By Michael Sivy, MONEY Magazine editor-at-large

NEW YORK (MONEY) - Leading media companies are undervalued nowadays, according to many market watchers. So it's not surprising that some analysts believe big media conglomerates should consider breaking up to realize their hidden value.

Viacom has actually tried this strategy. The company spun off CBS television and radio, including Showtime and Paramount Parks, effective as of the beginning of this year. Viacom retained Paramount Pictures and its hot cable networks like Comedy Central, MTV and Nickelodeon.

So far, shareholders haven't seen any benefit. The precise terms are complicated, but basically for every two shares of old Viacom you owned, you got one share of new Viacom and one share of CBS.

On that basis, the value of the two new stocks is down about 7 percent from where old Viacom was when the split was announced. Moreover, the new stocks taken together are up only 5 percent or so from where old Viacom was right before the split was completed.

_ _ _ _

■ What to do ■
1: According to the Viacom article, what did a shareholder receive for every two shares of old Viacom?
2: Reproduce the passage of the Viacom article starting at "Viacom has actually" and ending at "share of CBS.".
3: List every business the Viacom article names as retained by Viacom after the spinoff.
The data placed after the Viacom article is separate material, independent of that text.

■ Stored items from a collection ■
_ _ _ _

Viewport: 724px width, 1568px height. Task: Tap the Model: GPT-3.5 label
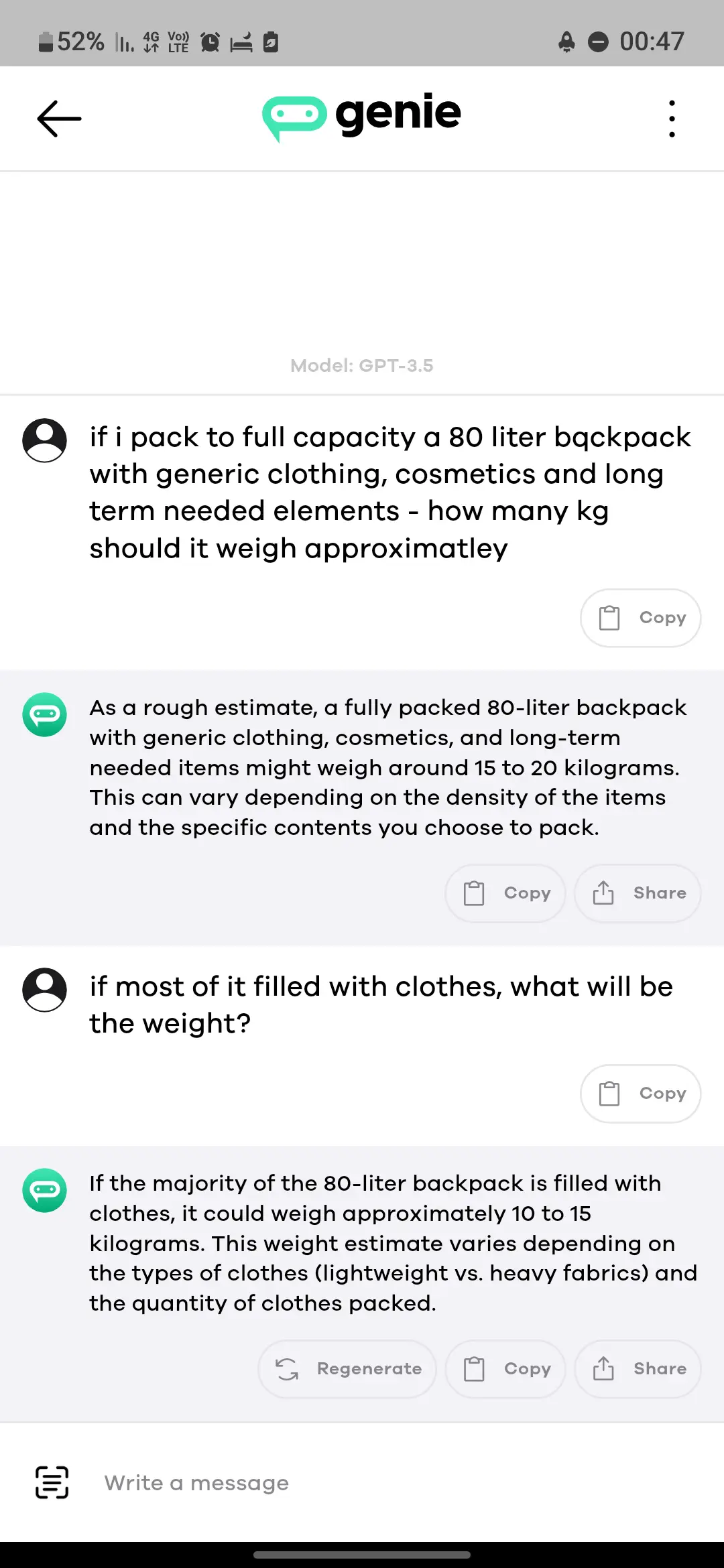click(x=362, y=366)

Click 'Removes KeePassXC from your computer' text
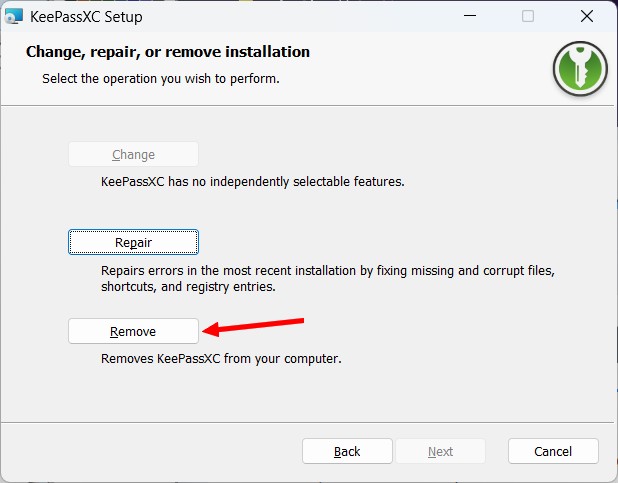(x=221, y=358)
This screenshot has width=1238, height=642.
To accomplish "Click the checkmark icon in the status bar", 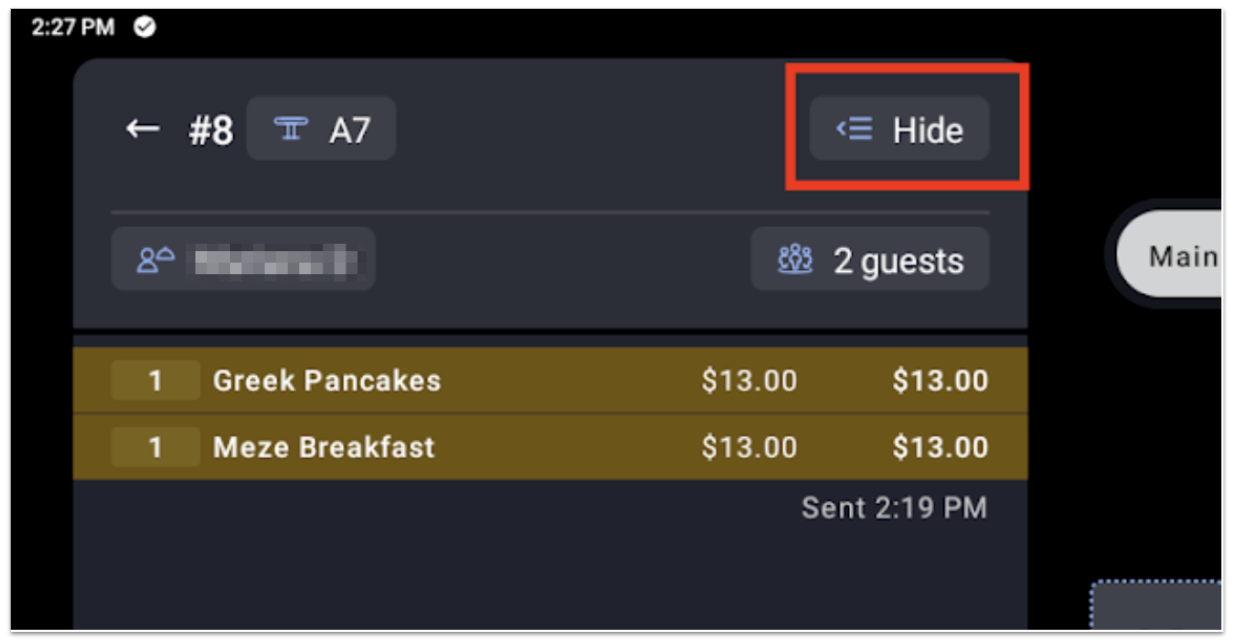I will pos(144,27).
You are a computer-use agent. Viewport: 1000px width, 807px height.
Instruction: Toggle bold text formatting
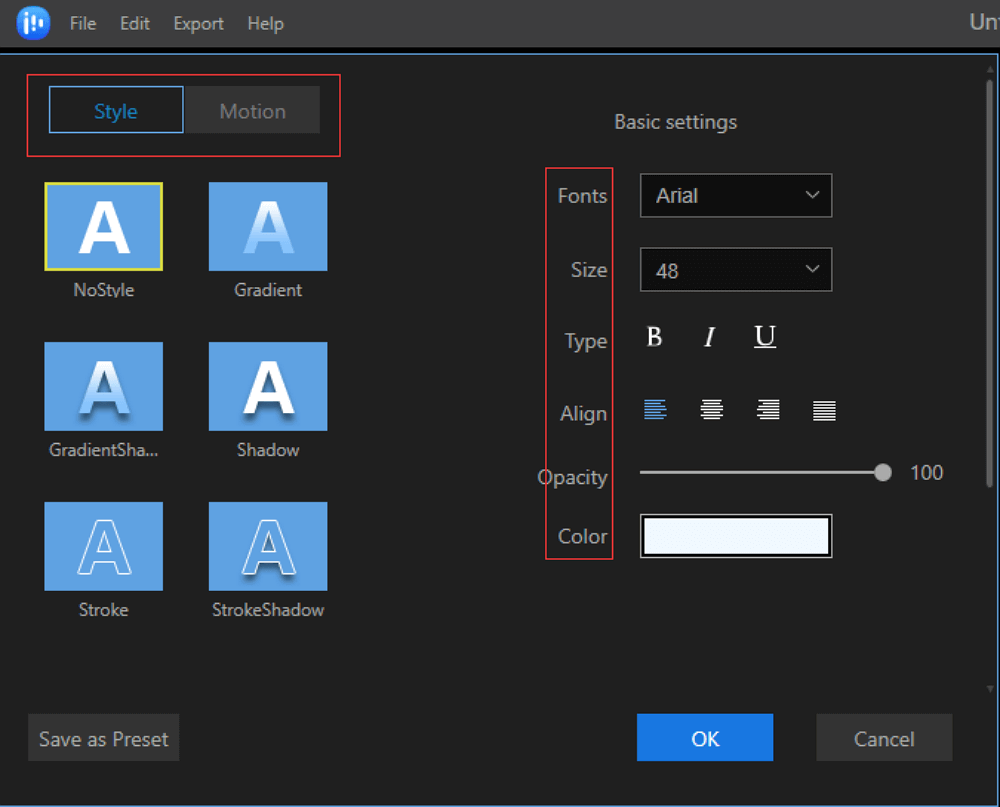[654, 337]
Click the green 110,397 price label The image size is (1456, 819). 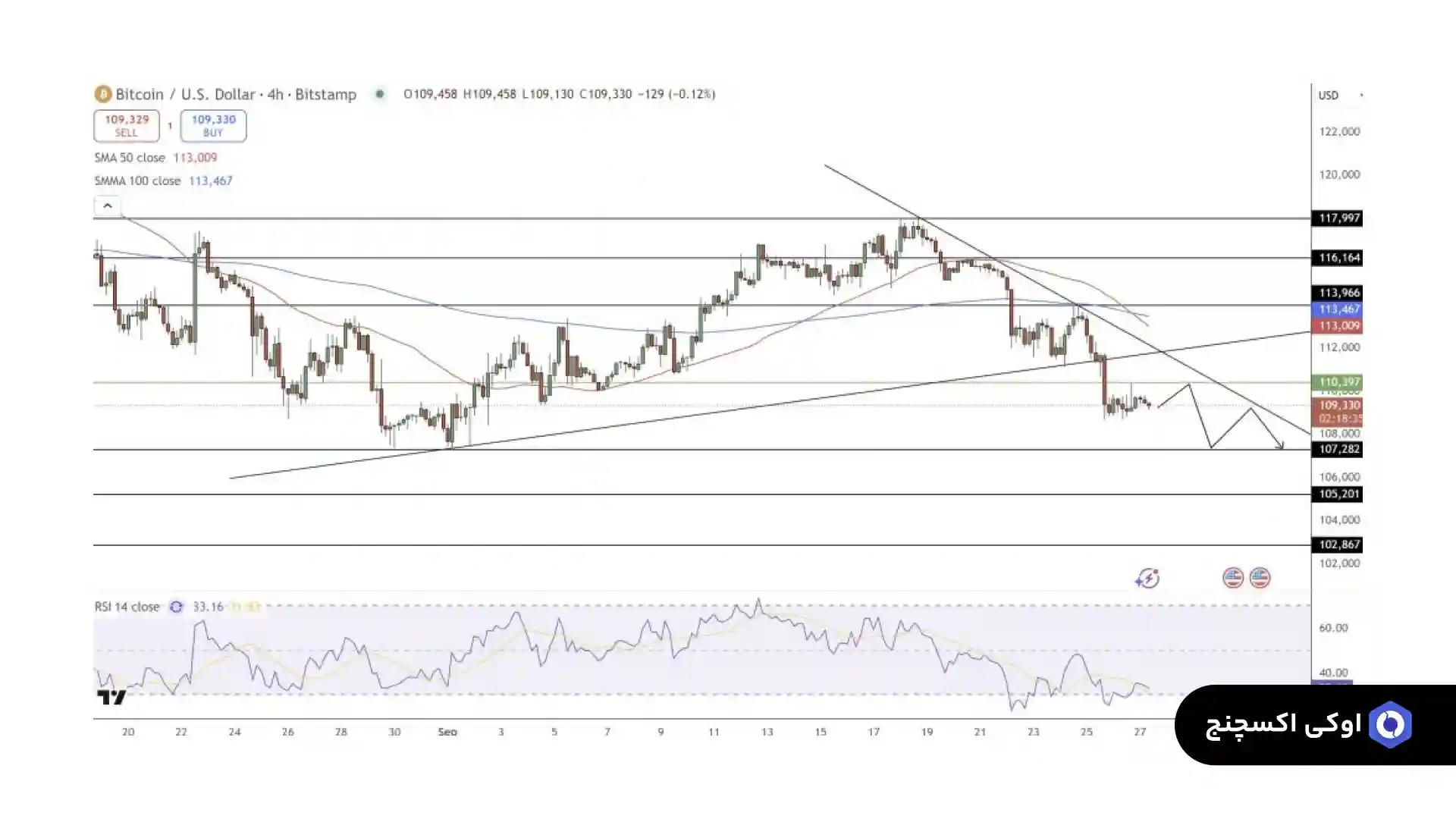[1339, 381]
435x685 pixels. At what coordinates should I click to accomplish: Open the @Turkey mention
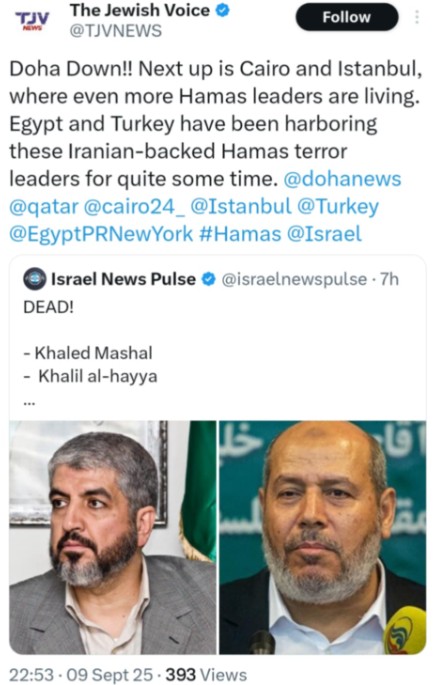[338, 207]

_ _ _ _

■ Per-task outputs ■
1: One share of new Viacom and one share of CBS.

2:
Viacom has actually tried this strategy. The company spun off CBS television and radio, including Showtime and Paramount Parks, effective as of the beginning of this year. Viacom retained Paramount Pictures and its hot cable networks like Comedy Central, MTV and Nickelodeon.

So far, shareholders haven't seen any benefit. The precise terms are complicated, but basically for every two shares of old Viacom you owned, you got one share of new Viacom and one share of CBS.

3: Paramount Pictures, Comedy Central, MTV, Nickelodeon